SET TASKS »
(a) In the marquee passage, what was Thursday taken up with?
(b) Please copy everything in the marquee passage from "Thursday was marquee" down to "the main stage!", swapping "sleeping bags" for "camping chairs".

QUOTED PASSAGE »
┏━━
Thursday was marquee decoration and Freeplay did a splendid job, the place a palace of drapes and cut bunting, finished off by their big fabric sign and our carnival heads on poles. It rained a lot in the night, and we were allotted a parking space on a steep slope and not given any blocks, so it was a struggle whenever the back doors were opened not to let the sleeping bags shoot out onto the floor! But on the other hand, it was a great spot in other ways - because it was right at the back of the crew camping, with access to the tea tent over the way, two vans away from the rest of our own Collective crew, and right next to a secret back entrance into the field with the main arena, so within five metres, one overlooked the main stage!
┗━━
Lines of data
┏━━
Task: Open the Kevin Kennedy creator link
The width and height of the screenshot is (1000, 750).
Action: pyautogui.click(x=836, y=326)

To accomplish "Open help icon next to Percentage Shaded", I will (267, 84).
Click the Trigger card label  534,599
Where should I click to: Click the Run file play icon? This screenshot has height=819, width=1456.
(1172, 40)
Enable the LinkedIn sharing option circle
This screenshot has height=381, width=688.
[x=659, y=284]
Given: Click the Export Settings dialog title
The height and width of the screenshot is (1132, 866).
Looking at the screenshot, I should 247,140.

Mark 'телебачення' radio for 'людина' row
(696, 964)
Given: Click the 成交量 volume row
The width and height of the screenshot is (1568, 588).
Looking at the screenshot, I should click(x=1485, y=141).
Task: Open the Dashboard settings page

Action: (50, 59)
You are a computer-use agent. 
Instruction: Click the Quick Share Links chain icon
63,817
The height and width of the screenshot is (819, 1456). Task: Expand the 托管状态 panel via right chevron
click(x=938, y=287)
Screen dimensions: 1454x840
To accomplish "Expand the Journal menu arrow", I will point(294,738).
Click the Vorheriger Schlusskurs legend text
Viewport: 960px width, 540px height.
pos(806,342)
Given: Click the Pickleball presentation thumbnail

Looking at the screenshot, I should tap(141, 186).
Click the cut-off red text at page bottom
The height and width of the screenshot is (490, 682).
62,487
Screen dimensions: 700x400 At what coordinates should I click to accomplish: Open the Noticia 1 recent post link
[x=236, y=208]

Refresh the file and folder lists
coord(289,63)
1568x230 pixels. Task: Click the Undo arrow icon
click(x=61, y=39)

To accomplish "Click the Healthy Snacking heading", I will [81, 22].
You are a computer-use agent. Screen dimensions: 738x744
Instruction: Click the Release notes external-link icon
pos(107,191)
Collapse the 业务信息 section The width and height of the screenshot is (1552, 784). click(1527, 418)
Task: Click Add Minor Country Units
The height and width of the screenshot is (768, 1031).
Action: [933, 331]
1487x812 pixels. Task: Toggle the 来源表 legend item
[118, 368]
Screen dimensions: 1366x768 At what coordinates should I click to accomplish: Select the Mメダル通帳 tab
┗━━
SOLUTION SET »
(a) Thursday was taken up with marquee decoration.

(b)
Thursday was marquee decoration and Freeplay did a splendid job, the place a palace of drapes and cut bunting, finished off by their big fabric sign and our carnival heads on poles. It rained a lot in the night, and we were allotted a parking space on a steep slope and not given any blocks, so it was a struggle whenever the back doors were opened not to let the camping chairs shoot out onto the floor! But on the other hand, it was a great spot in other ways - because it was right at the back of the crew camping, with access to the tea tent over the way, two vans away from the rest of our own Collective crew, and right next to a secret back entrance into the field with the main arena, so within five metres, one overlooked the main stage!